Unitarian Hymnal Sing-along

In which Kathryn attempts to sing a different song everyday from the Unitarian Universalist hymnal, 'Singing the Living Tradition'. Earlier posts are based on songs from the Reader's Digest songbooks she found at yard sales as a child, including: 'Reader's Digest Treasury of Best Loved Songs', 'Reader's Digest Family Songbook', and 'Reader's Digest Family Songbook of Faith and Joy'. Bonus Folk song material from: 'Folk Song USA', by John and Alan Lomax.

07 December 2005

"Gypsy Love Song"

Just a one page tune, and the winner so far in the oldest song category, published in 1898. Maybe I'm just not a Victor Herbert fan, but there are more of his yet to come. The idea of gypsies is always good for me, there's something dark, romantic, wild, and mysterious about gypsies.

I've been thinking about my own recent adventures, or what passes for adventures. When I was in my twenties I did ok, adventure-wise: getting stoned and going for a bike ride or doing interpretive art, setting out to ride my bike from Penn State to DC and ending up hitching rides (all of that not stoned), sleeping with a man old enough to be my father just so I could say I did (not that he wasn't a beautiful man besides), exploring cities I didn't know all by myself, going to a Rainbow gathering in Minnesota with twenty dollars in my pocket, moving to a new city after being held up at gunpoint while working in DC. They all seem relatively tame now, and they seemed pretty tame then, too, but there was some sense of adventure about them. All of this in comparison to the here and now, when my biggest adventure is going out to run a 5K all by myself, following Mapquest directions to some borough with a stoplight out in the middle of nowhere. Wooo eeee. Hold me back, folks, I'm on a crazy merry go round of wacky fun.

While I'd like to believe that this mildness of extreme is due to being a mom, and I do know that this is partially true, it's also that I am no longer young. I have become responsible. For some reason I was really feeling my age the other day, musing aloud to one of my clients about plans for my fortieth birthday, coming up next year, and he said, "Wow! You're turning forty? That makes me feel old!" Yes, this is all about you, I thought. Turning forty in and of itself doesn't make me feel old. Turning thirty-five felt old only after my friend, Maria, pointed out that this would put me in a new age bracket for surveys, where I am now lumped in with the forty-four year olds. (How fair is that?) But I was thinking favorably about turning forty, and age brackets, this time around, since if I am still running when I turn forty (likely), I'll be able to whoop the pants off those forty-nine year olds in my age bracket (theoretically).

So the wacky adventure now really is about getting older. Feeling in my prime, admittedly, in better shape physically than I've ever been in most ways, and not expecting to break down into dust at any point soon, but this aging thing is a-happening. I will no longer be in my thirties next year.

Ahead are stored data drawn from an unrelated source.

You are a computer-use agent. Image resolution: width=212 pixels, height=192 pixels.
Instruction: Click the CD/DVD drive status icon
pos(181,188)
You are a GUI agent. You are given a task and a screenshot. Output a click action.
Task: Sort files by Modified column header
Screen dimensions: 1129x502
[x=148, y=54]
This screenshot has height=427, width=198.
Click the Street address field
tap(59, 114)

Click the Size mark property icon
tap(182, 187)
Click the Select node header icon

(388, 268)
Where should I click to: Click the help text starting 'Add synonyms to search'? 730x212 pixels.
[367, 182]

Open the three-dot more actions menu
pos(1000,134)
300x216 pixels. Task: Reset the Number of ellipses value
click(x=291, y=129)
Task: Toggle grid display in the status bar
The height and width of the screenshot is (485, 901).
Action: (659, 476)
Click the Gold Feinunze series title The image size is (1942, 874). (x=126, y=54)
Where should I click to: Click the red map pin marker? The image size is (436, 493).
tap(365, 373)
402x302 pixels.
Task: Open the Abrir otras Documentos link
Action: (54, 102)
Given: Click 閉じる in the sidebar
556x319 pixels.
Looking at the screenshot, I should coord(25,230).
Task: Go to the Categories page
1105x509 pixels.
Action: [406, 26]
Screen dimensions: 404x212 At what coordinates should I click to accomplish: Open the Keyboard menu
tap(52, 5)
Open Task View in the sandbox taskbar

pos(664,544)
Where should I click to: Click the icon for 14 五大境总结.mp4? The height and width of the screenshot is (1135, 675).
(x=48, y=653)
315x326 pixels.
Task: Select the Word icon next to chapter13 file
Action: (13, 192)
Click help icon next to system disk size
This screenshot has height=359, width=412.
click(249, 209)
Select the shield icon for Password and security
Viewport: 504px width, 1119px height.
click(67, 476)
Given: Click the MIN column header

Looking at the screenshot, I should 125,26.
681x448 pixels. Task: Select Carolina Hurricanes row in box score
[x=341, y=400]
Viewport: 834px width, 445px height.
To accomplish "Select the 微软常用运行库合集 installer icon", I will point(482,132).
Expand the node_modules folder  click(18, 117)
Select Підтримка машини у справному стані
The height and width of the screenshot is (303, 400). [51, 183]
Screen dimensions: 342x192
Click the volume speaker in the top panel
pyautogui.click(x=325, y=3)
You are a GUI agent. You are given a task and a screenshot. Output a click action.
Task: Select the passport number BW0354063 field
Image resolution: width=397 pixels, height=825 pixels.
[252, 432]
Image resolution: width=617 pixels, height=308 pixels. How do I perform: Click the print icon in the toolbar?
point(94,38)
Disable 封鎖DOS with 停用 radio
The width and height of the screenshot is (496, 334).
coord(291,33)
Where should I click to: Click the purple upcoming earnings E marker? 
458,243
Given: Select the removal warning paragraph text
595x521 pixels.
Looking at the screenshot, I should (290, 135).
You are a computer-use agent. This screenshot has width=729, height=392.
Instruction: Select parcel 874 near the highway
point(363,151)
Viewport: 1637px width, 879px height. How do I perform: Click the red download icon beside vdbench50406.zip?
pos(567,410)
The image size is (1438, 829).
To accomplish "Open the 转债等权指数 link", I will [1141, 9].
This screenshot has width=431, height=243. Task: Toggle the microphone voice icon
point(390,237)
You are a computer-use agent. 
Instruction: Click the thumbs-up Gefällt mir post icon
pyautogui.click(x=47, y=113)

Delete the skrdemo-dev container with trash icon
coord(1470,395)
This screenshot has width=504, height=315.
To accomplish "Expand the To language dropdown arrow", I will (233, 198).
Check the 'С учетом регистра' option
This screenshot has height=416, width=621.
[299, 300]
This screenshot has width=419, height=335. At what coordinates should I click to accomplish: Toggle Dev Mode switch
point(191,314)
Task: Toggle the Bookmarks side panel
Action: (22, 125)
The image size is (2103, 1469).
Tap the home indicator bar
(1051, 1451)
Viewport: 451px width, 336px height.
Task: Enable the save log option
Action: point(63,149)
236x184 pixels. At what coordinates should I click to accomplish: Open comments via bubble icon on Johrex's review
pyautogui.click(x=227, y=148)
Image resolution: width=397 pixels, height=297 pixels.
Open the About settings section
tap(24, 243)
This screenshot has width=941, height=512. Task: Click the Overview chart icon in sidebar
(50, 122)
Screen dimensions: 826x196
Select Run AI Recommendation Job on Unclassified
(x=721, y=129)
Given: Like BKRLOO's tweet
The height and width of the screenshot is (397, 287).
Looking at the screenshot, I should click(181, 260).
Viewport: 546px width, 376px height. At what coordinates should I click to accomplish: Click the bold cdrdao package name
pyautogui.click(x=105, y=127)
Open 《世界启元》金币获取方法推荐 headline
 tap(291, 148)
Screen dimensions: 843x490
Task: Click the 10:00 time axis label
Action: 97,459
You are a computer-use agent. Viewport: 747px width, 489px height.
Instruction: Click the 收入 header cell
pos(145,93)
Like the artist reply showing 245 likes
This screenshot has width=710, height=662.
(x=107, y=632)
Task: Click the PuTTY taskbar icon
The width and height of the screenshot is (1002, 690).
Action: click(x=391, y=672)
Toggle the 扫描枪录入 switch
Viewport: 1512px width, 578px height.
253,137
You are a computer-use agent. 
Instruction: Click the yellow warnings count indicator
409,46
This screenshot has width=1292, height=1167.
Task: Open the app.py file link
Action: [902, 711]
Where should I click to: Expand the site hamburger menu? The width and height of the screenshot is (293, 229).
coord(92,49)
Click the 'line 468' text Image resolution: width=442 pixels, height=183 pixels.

I want to not be limited by defining things in that light, but I'm having trouble keeping this idea entirely out of my head.

For solace, I go back to this summer, at my brother's wedding reception, where my aunt asked me when I was going to start aging; or to a music festival a couple of years ago when an old acquaintence said that I looked exactly the same. I certainly don't feel much different, and the differences I do feel are for the better. Meanwhile, in that 5K race last weekend, I placed first in my age group (while still in my thirties! unexpected!), and got a mug to show for it. Maybe when dementia sets in, whenever that happens, I'll forget that there were only two of us. The other woman said that she was trying to catch me the whole way.